• [SU OBJETIVO]: Presente como lista JSON de cadenas, una por línea y omitiendo las líneas en blanco, el material que va desde su inicio hasta la línea que contiene "point(10,70)", ambos extremos incluidos.

>>>>>

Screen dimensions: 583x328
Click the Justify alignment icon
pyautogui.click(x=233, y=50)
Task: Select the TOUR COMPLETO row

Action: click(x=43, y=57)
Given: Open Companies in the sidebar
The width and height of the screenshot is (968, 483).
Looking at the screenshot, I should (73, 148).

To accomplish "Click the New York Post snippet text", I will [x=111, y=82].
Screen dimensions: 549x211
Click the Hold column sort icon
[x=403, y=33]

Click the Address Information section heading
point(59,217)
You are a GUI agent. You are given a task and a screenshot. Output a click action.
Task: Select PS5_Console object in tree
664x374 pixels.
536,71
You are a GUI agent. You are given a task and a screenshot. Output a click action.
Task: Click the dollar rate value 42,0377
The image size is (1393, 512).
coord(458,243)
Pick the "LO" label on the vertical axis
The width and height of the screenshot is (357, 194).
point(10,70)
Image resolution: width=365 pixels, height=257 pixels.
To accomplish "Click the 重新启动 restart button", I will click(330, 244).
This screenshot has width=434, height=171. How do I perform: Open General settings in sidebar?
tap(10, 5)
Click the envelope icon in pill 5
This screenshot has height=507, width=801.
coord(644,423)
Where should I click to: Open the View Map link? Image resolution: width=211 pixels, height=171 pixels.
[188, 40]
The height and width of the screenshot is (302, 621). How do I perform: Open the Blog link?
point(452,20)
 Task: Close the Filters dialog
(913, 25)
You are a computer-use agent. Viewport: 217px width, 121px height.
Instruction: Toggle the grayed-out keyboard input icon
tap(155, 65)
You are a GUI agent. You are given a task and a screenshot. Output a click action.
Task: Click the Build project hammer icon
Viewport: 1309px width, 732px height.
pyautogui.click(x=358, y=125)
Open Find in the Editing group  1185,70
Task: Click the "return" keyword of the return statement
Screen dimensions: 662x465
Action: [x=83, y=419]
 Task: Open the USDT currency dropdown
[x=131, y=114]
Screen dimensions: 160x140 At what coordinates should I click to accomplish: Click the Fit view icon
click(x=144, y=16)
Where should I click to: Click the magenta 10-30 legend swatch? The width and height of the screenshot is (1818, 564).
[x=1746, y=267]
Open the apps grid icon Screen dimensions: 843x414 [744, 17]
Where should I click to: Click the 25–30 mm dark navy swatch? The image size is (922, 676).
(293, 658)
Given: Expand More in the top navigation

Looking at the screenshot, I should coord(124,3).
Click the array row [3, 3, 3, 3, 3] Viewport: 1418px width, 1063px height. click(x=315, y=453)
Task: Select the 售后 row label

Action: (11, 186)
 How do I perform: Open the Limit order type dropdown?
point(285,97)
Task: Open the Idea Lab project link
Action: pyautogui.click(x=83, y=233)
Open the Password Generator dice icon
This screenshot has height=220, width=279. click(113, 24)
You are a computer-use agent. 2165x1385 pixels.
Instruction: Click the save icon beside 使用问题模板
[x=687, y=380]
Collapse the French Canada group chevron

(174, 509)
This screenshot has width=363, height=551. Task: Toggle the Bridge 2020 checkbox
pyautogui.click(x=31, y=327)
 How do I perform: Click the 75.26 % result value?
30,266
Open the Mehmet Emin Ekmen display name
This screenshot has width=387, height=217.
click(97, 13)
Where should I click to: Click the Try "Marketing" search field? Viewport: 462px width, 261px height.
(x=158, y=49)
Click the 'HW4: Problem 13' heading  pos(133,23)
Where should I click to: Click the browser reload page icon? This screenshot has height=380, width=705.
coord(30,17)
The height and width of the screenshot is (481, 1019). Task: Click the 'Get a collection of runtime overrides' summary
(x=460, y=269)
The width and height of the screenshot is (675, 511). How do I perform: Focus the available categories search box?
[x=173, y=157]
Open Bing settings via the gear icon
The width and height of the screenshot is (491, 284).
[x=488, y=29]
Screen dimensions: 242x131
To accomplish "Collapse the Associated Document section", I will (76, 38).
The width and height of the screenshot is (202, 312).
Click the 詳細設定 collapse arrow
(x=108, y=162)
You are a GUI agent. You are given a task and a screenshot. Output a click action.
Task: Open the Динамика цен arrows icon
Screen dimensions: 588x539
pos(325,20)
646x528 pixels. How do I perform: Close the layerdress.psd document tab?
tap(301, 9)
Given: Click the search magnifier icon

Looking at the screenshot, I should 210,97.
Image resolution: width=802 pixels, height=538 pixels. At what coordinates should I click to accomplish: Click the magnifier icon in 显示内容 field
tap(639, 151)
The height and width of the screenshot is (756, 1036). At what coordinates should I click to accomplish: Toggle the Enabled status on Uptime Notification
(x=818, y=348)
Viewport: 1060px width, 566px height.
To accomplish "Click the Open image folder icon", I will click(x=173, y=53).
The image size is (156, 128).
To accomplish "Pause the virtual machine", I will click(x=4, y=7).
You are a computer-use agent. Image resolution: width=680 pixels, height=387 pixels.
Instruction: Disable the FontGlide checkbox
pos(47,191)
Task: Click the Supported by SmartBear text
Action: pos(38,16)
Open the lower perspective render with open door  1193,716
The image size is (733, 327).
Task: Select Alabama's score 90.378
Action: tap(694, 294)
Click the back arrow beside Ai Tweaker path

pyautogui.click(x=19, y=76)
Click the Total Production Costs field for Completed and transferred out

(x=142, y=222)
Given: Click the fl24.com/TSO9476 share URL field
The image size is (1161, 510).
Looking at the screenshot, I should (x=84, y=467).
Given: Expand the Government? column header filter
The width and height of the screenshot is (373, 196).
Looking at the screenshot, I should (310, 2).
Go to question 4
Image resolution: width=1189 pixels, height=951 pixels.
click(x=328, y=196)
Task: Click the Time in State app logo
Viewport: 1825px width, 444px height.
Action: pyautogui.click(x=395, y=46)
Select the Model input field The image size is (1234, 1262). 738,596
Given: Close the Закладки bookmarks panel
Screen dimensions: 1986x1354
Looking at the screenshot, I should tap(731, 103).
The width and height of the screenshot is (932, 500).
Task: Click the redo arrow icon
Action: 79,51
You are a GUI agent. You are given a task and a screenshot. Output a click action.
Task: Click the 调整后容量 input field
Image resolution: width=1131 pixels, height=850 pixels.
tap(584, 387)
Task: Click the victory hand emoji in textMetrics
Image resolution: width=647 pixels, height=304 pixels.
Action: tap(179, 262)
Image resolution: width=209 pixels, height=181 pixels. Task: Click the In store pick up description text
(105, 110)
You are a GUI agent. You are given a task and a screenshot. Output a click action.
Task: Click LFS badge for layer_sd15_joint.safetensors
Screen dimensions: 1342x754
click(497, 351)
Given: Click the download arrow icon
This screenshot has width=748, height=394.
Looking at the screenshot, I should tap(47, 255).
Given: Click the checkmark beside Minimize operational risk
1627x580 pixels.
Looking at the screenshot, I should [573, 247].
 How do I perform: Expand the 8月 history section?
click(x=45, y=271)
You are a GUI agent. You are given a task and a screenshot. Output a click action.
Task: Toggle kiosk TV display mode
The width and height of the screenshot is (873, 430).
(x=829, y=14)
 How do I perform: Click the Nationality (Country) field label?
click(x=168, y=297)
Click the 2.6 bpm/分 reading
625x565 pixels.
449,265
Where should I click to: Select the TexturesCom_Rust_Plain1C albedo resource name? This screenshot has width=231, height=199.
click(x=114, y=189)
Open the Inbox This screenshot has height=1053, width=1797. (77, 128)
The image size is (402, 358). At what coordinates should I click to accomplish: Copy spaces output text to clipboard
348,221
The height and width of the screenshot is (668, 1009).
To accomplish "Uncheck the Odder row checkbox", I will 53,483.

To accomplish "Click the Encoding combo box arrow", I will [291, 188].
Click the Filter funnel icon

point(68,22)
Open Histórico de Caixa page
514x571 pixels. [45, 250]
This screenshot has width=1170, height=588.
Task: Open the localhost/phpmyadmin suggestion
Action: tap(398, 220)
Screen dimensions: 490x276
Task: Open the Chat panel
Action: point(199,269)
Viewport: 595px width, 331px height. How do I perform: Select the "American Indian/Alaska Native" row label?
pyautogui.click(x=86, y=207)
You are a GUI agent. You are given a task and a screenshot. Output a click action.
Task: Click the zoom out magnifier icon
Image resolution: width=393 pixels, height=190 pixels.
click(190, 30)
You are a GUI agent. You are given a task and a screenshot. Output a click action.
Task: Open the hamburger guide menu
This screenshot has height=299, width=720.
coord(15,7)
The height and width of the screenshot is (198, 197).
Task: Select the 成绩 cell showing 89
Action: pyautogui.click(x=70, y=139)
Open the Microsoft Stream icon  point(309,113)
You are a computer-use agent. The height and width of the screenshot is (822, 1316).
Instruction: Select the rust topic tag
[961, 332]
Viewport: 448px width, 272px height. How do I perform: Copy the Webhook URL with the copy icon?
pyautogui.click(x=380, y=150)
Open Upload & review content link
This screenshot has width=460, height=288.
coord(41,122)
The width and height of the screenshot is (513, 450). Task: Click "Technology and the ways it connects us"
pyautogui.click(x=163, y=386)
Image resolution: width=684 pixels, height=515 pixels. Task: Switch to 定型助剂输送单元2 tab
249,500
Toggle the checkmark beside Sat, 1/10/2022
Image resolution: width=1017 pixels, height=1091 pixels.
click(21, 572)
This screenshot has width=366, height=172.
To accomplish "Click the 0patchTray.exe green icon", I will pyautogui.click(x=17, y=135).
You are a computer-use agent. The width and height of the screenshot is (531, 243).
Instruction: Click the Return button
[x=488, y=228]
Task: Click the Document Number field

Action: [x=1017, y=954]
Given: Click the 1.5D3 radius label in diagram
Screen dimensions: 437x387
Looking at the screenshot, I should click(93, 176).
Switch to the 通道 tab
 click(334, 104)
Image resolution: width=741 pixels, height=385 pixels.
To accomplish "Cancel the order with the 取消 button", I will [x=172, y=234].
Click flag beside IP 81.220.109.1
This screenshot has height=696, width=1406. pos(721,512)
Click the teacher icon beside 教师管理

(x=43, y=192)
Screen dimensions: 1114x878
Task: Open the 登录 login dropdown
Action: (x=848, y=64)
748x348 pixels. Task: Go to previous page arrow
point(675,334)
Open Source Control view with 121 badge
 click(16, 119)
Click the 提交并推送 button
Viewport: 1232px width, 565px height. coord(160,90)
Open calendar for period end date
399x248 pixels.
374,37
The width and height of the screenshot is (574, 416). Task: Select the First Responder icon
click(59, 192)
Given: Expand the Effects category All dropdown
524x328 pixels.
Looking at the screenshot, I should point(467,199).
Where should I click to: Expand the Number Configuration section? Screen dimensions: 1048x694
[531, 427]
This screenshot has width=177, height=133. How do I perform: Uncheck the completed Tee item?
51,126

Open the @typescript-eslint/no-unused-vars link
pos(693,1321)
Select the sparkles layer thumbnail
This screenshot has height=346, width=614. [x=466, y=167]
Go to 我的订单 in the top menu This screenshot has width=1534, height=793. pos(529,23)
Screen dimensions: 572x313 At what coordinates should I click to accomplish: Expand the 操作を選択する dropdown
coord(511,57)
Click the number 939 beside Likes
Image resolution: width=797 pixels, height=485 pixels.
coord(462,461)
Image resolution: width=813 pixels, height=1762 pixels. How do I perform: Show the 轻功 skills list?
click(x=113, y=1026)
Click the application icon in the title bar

<<<<<

• [RESULTADO DEL EJERCICIO]:
[
  "Screen dimensions: 583x328",
  "Click the Justify alignment icon",
  "pyautogui.click(x=233, y=50)",
  "Task: Select the TOUR COMPLETO row",
  "Action: click(x=43, y=57)",
  "Given: Open Companies in the sidebar",
  "The width and height of the screenshot is (968, 483).",
  "Looking at the screenshot, I should (73, 148).",
  "To accomplish \"Click the New York Post snippet text\", I will [x=111, y=82].",
  "Screen dimensions: 549x211",
  "Click the Hold column sort icon",
  "[x=403, y=33]",
  "Click the Address Information section heading",
  "point(59,217)",
  "You are a GUI agent. You are given a task and a screenshot. Output a click action.",
  "Task: Select PS5_Console object in tree",
  "664x374 pixels.",
  "536,71",
  "You are a GUI agent. You are given a task and a screenshot. Output a click action.",
  "Task: Click the dollar rate value 42,0377",
  "The image size is (1393, 512).",
  "coord(458,243)",
  "Pick the \"LO\" label on the vertical axis",
  "The width and height of the screenshot is (357, 194).",
  "point(10,70)"
]